There is a complex legal framework which sets out tenants legal rights in respect of every aspect of a tenancy agreement, however there are particular provisions which provide landlords of properties with an obligation to ensure that any property they let out meets certain safety requirements.

 

Obligations to keep a property in good repair may be expressly stated into a rental agreement or implied by statute. However it may be noted that often tenancy agreements are long and complicated documents where the obligations are often not to clear on the outset.

 

The main statutory provision is Section 11 of the Landlord and Tenant Act 1985. This provides a statutory obligation to ensure landlords keep the structure and exterior of a property in repair, keep in repair instillations in a property for the supply of water, gas and electricity including items such as basins, sinks and baths, and instillations providing heating to the dwelling property.

 

However, as is the case with any statute it has been the subject of close judicial scrutiny and interpretation. For example, case law has expanded the term of structure to include drains, gutters, external pipes and external and partition walls (Campden Hill Towers Limited V Gardner (1976) 13 HLR 64, CA), internal plaster (Grand V Gill [2011] EWCA Civ 554) and roofing (Douglas-Scott V Scorgie (1984) 13 HLR 97, CA) to name but a few examples.

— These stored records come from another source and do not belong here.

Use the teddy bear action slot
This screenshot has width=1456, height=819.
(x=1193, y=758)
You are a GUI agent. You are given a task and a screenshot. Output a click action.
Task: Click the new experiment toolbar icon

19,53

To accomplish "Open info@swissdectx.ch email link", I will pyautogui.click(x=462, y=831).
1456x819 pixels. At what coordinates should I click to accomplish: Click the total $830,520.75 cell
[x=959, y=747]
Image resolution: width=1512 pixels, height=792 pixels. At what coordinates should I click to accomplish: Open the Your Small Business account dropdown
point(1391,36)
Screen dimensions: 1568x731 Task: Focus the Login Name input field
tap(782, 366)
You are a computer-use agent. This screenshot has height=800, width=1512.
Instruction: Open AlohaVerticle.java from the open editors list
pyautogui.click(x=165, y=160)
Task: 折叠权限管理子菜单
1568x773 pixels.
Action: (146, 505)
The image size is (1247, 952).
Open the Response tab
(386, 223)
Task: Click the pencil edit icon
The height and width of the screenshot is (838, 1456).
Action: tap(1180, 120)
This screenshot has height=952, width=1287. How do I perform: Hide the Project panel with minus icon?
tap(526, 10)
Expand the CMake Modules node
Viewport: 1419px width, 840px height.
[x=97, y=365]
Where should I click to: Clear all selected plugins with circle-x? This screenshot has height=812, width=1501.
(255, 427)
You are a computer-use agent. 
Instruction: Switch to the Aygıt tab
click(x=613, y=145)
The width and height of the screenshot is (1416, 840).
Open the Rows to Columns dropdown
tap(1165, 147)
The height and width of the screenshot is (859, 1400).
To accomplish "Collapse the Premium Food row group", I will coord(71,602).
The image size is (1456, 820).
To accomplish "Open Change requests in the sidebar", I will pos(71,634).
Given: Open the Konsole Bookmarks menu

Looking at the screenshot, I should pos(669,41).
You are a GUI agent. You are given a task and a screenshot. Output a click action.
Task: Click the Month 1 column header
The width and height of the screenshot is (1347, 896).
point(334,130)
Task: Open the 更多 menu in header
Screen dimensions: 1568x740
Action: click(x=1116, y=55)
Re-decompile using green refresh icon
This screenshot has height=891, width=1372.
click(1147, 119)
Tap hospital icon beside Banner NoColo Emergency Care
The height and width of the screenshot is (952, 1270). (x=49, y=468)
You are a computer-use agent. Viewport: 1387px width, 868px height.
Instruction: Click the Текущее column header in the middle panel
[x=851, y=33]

Furthermore Section 4 of the Defective Premises Act 1972 further outlines a landlord’s duty of care owed to tenants. Section 4 states to summarise, that where premises are let under a tenancy agreement, this puts the landlord at on obligation to the tenant for the maintenance and repair of the premises. In addition, that the landlord owes a duty to all persons who might reasonably be expected to be affected by defects in the state of premises, ensuring those persons are kept reasonably safe from personal injury and damage to their personal property.

 

However again the statutory obligation has been subject to the scrutiny of the judiciary. Section 4(4) of the Act states that the duty is only owed if the landlord knows of the defect (whether as a result of being notified by the tenant or otherwise) or ought to have known in the circumstances. In Alker V Collingwood Housing Association [2007] EWCA Civ 343, it was stated that there is a duty to repair, not a statutory warrant that the premises are kept reasonably safe. It would appear therefore that it is absolutely vital for a tenant to report any defects in their properties to ensure their protection by these important statutory obligations.

 

Additionally to statute, a tenant is protected by the common law duty of care following on from the leading House of Lords case, Donoghue V Stevenson [1932] AC 652 whereby Lord Atkin stated one owes a duty of care to avoid acts or omission which may foreseeably affect your neighbour. In simplistic terms, a landlord has a duty to avoid omissions for example, failing to repair a defect to a property, which may foreseeably harm a tenant or visitor to the premises.

 

To summarise, the statutory and common law provisions are in place to ensure tenants have a safe, comfortable and enjoyable place to live. Unfortunately however, many tenants live in properties whereby these common and statutory law provisions are not adhered to and we see many clients who suffer injury as a result of poor housing situations.